- [Stored dataset items]

====

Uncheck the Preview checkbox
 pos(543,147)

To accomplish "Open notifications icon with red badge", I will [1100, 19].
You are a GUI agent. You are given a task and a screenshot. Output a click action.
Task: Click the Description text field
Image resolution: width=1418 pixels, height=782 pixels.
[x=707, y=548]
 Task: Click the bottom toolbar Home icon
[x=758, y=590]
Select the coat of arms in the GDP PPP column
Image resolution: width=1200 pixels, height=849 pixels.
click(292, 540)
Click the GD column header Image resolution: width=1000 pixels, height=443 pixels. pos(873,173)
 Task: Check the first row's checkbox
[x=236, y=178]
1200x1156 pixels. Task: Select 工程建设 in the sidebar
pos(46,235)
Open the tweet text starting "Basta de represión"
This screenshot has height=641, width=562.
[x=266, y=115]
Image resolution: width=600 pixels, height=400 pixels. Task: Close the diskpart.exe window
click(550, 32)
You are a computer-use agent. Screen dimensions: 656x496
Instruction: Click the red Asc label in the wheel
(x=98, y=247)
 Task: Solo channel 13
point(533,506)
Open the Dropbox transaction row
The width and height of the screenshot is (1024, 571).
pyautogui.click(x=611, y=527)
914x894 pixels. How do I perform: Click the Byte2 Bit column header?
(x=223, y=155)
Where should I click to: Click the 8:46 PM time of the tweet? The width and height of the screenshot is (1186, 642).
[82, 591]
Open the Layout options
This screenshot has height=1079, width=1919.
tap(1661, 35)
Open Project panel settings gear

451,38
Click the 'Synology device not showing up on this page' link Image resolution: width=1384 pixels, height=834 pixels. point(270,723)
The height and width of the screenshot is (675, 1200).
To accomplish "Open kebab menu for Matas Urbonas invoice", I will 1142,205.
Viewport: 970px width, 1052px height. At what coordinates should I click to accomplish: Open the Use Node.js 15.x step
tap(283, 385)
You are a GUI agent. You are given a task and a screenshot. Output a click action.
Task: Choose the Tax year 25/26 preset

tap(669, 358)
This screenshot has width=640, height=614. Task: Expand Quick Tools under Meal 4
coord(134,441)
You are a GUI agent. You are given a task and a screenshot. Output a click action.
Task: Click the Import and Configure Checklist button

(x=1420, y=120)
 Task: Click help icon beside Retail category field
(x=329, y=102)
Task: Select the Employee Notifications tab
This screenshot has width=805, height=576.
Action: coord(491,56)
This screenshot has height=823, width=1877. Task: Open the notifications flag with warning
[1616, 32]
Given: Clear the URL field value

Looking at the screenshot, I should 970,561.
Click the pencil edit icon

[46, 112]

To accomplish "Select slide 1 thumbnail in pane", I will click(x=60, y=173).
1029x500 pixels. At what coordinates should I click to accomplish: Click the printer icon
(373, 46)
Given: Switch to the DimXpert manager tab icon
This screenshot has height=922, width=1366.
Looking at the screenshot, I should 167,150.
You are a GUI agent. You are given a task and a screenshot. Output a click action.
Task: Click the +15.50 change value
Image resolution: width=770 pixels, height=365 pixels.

====

- [Directions for this task]
Your answer must be every record above, retyped exactly.

- [Written solution]
Uncheck the Preview checkbox
 pos(543,147)

To accomplish "Open notifications icon with red badge", I will [1100, 19].
You are a GUI agent. You are given a task and a screenshot. Output a click action.
Task: Click the Description text field
Image resolution: width=1418 pixels, height=782 pixels.
[x=707, y=548]
 Task: Click the bottom toolbar Home icon
[x=758, y=590]
Select the coat of arms in the GDP PPP column
Image resolution: width=1200 pixels, height=849 pixels.
click(292, 540)
Click the GD column header Image resolution: width=1000 pixels, height=443 pixels. pos(873,173)
 Task: Check the first row's checkbox
[x=236, y=178]
1200x1156 pixels. Task: Select 工程建设 in the sidebar
pos(46,235)
Open the tweet text starting "Basta de represión"
This screenshot has height=641, width=562.
[x=266, y=115]
Image resolution: width=600 pixels, height=400 pixels. Task: Close the diskpart.exe window
click(550, 32)
You are a computer-use agent. Screen dimensions: 656x496
Instruction: Click the red Asc label in the wheel
(x=98, y=247)
 Task: Solo channel 13
point(533,506)
Open the Dropbox transaction row
The width and height of the screenshot is (1024, 571).
pyautogui.click(x=611, y=527)
914x894 pixels. How do I perform: Click the Byte2 Bit column header?
(x=223, y=155)
Where should I click to: Click the 8:46 PM time of the tweet? The width and height of the screenshot is (1186, 642).
[82, 591]
Open the Layout options
This screenshot has height=1079, width=1919.
tap(1661, 35)
Open Project panel settings gear

451,38
Click the 'Synology device not showing up on this page' link Image resolution: width=1384 pixels, height=834 pixels. point(270,723)
The height and width of the screenshot is (675, 1200).
To accomplish "Open kebab menu for Matas Urbonas invoice", I will 1142,205.
Viewport: 970px width, 1052px height. At what coordinates should I click to accomplish: Open the Use Node.js 15.x step
tap(283, 385)
You are a GUI agent. You are given a task and a screenshot. Output a click action.
Task: Choose the Tax year 25/26 preset

tap(669, 358)
This screenshot has width=640, height=614. Task: Expand Quick Tools under Meal 4
coord(134,441)
You are a GUI agent. You are given a task and a screenshot. Output a click action.
Task: Click the Import and Configure Checklist button

(x=1420, y=120)
 Task: Click help icon beside Retail category field
(x=329, y=102)
Task: Select the Employee Notifications tab
This screenshot has width=805, height=576.
Action: coord(491,56)
This screenshot has height=823, width=1877. Task: Open the notifications flag with warning
[1616, 32]
Given: Clear the URL field value

Looking at the screenshot, I should 970,561.
Click the pencil edit icon

[46, 112]

To accomplish "Select slide 1 thumbnail in pane", I will click(x=60, y=173).
1029x500 pixels. At what coordinates should I click to accomplish: Click the printer icon
(373, 46)
Given: Switch to the DimXpert manager tab icon
This screenshot has height=922, width=1366.
Looking at the screenshot, I should 167,150.
You are a GUI agent. You are given a task and a screenshot. Output a click action.
Task: Click the +15.50 change value
Image resolution: width=770 pixels, height=365 pixels.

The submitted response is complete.